To compare your options more broadly, our guide to the best trucking companies to work for is a good next stop. And if you’re still shopping schools, see our CDL training school reviews hub, plus head-to-head looks at C1 Truck Driver Training and MTC Truck Driver Training.

Frequently asked questions

Is Southwest Truck Driver Training a good school? Reviews are mixed but lean positive on the training itself — the Phoenix campus holds a Google rating around 4.8 stars, and students consistently praise the instructors and small class sizes. The recurring criticisms are about job-placement follow-through for brand-new drivers and out-of-pocket cost. Vet it for your specific situation rather than relying on the overall star average.

How much does Southwest Truck Driver Training cost? Arizona state training-provider listings put the Class A program at roughly $4,700 to $7,000, depending on campus and transmission. The school doesn’t publish tuition on its site, so confirm the current, itemized price directly before enrolling.

How long is the Southwest Truck Driver Training program? The Class A CDL course is 160 hours total. With a day schedule it runs about 4 weeks; evening classes run roughly 6 weeks; weekend classes run about 8 weeks.

Where are Southwest Truck Driver Training’s locations? Phoenix and Tucson, Arizona, and North Las Vegas, Nevada. The company has been family-owned since 1999.
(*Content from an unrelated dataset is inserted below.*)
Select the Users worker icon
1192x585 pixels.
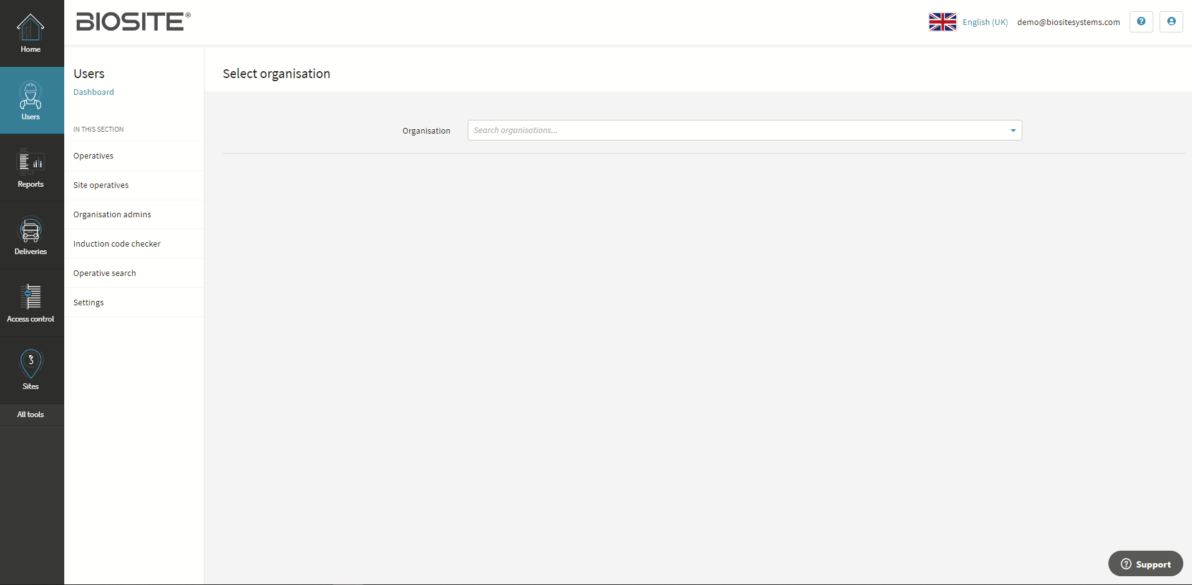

Does Southwest Truck Driver Training help with job placement? It advertises lifetime career-services assistance and hosts recruiters from carriers like Werner and Schneider. However, several graduates report the help amounts to periodic job leads rather than guaranteed placement — and that entry-level options skew toward over-the-road, not local, work. Ask for specific recent-placement numbers before you enroll.

Can I use WIOA or VA benefits to pay for it? The school lists WIOA workforce grants, carrier tuition reimbursement, in-house payment plans, private loans, and veteran benefits as options. It does not participate in federal Title IV aid (no Pell Grants). Confirm WIOA eligibility through your local workforce office and verify any GI Bill or veteran discount directly with the school.

How do I confirm Southwest Truck Driver Training is FMCSA-approved? Search the school on the FMCSA Training Provider Registry at tpr.fmcsa.dot.gov and confirm it’s listed for the exact CDL class and endorsements you need. Only registered providers can certify your ELDT completion so your state DMV will let you test.

Is Southwest Truck Driver Training BBB-accredited? No. It carries an A+ BBB rating, but it is not a BBB-accredited business — those are separate. A strong letter grade doesn’t equal accreditation, so weigh it alongside Google, Yelp, Indeed, and forum reviews.